Written request – Give back the material below line for line, changing nothing.

Material provided –
################

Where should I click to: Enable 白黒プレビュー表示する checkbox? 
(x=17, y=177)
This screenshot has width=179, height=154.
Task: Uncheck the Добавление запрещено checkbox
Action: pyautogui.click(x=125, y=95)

################

Complete output –
Where should I click to: Enable 白黒プレビュー表示する checkbox? 
(x=17, y=177)
This screenshot has width=179, height=154.
Task: Uncheck the Добавление запрещено checkbox
Action: pyautogui.click(x=125, y=95)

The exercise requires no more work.